Luxembourg | Country-by-Country Reporting
On 2 August 2016, the Luxembourg Government submitted the draft bill n°7031 ("Bill") to the Parliament aiming at transposing into Luxembourg law the EU Directive 2016/881. This Bill, which is now in the final legislative phase before adoption, extends the scope of mandatory exchange of information on tax matters in imposing country-by-country ("CbC") reporting obligations to Multinational Enterprises Groups ("MNE Groups"). An MNE Group is any Group that includes two or more enterprises the tax residence for which is in different jurisdictions.
Such a Directive is in line with Action 13 of the OECD Base Erosion and Profit Shifting (BEPS) ("Action 13") initiative which notably sets out recommendations and a three-tiered standard documentation on CbC reporting with the global purpose of increasing tax transparency so that MNE Groups abandon certain (aggressive) practices and pay their fair share of tax in the country where profits are made in.
The Bill requires the "ultimate parent entity" of an MNE group which is Luxembourg resident for tax purposes to file a CbC report with the Luxembourg tax authorities. In order to ensure an appropriate balancing of reporting burden and benefit to tax administrations, only MNE Groups with total consolidated group revenue equal or higher than EUR 750,000,000 will be required to file the CbC report.
Under certain circumstances, a "surrogate parent entity" (i.e., another entity of the Group appointed as a sole substitute for the ultimate parent entity by such MNE Group) or any "constituent entity" of the Group which is not the ultimate parent will have to be designated as the reporting entity of the Group and file a CbC report accordingly.
An MNE Group entity resident in Luxembourg for tax purposes will need to notify the Luxembourg tax authorities whether it is the ultimate parent entity or a surrogate parent entity.
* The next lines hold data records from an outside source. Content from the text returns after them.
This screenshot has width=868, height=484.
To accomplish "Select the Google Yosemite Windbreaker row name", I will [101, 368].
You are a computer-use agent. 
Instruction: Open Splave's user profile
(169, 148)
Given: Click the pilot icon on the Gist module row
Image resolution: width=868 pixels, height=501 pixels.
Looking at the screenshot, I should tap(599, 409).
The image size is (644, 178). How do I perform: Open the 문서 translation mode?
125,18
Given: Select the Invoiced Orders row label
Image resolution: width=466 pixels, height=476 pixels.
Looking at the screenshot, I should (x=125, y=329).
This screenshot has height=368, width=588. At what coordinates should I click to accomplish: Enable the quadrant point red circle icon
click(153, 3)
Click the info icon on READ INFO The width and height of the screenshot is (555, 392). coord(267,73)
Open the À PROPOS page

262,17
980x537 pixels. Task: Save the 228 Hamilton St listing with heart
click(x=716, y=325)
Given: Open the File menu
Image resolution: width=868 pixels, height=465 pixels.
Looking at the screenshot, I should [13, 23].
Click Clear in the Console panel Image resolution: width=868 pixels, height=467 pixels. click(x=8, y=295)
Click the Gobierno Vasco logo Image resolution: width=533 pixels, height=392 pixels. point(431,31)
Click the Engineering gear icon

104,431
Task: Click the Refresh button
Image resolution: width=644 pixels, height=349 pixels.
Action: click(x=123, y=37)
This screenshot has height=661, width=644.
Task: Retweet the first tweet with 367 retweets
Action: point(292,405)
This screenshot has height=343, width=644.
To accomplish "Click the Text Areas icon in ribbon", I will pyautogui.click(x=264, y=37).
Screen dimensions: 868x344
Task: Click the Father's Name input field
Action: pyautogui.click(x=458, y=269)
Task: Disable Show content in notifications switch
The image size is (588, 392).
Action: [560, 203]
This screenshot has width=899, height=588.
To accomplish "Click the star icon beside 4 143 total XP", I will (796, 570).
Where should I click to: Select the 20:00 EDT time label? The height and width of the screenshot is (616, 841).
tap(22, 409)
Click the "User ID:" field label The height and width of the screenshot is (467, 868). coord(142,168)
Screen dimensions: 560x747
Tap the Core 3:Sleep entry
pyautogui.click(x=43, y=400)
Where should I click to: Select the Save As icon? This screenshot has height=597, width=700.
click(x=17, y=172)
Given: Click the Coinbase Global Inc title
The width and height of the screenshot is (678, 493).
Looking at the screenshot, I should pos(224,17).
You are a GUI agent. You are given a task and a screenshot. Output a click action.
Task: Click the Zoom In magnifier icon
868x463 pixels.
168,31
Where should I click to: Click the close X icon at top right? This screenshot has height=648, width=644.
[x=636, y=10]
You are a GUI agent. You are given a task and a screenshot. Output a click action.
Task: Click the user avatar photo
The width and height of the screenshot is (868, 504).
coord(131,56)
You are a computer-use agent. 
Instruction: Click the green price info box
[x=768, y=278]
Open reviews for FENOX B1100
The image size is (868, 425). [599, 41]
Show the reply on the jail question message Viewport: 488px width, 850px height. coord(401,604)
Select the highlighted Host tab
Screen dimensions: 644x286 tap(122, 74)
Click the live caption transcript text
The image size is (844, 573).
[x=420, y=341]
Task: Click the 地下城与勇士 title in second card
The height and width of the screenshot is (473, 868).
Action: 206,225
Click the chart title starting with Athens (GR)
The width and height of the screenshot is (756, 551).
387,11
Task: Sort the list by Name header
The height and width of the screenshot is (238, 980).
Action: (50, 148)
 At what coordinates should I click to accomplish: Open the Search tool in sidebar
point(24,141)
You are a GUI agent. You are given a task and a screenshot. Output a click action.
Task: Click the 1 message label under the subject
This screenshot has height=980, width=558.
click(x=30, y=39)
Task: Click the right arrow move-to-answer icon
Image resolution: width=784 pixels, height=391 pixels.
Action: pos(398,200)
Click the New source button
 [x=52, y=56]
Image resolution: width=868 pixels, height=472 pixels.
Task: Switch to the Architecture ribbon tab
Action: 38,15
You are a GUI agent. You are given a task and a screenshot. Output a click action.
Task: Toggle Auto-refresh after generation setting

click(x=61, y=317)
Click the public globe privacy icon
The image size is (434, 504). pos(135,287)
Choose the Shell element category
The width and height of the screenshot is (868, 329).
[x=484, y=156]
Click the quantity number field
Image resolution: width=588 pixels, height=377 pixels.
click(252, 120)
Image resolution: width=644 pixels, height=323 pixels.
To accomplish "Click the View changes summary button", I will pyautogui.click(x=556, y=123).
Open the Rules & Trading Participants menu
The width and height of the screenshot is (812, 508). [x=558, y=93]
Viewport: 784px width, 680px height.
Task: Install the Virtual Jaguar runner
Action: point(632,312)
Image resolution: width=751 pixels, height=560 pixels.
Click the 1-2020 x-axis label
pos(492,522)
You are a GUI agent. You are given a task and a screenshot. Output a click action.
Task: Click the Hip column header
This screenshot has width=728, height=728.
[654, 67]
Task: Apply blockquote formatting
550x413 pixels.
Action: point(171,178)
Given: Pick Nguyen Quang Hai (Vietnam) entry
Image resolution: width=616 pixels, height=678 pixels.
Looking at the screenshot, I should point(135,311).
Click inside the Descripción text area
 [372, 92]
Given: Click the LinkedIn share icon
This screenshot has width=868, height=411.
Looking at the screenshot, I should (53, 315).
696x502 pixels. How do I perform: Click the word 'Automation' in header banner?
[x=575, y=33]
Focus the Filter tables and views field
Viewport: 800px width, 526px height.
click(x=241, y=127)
If it is neither, it will have to provide the Luxembourg tax authorities with information on the ultimate parent entity or surrogate parent entity (such as identity and tax residency).
Content of the CbC report
MNE Groups must provide annually and for each tax jurisdiction in which they do business certain information including the amount of revenue, the profit before income tax, the income tax paid and accrued, the number of employees, the stated capital, the retained earnings and the tangible assets, the nature of the activities of the involved entities as well as any other additional information that could be relevant. This information will enable the tax authorities to react to harmful tax practices through changes in the legislation or adequate risk assessments and tax audits.
The mandatory exchange of CbC reports will be initiated with EU Member States but also with other jurisdictions which are signatories to the OECD Multilateral Competent Authority Agreement on the Exchange of CbC Reports foreseen by Action 13 (a Luxembourg Grand-Ducal Regulation will be published separately in this respect).
The CbC report relates to financial years starting 1 January 2016 and onwards and must be filed annually within 12 months of the last day of the relevant financial year (extended to 18 months for the first year). The Luxembourg tax authorities must pass on such information to the relevant foreign tax authorities within 3 months of the submission of the CbC reports (extended to 6 months for the first year).
In case of late, incomplete or inaccurate filing, the reporting entity may be subject to a penalty of up to EUR 250,000.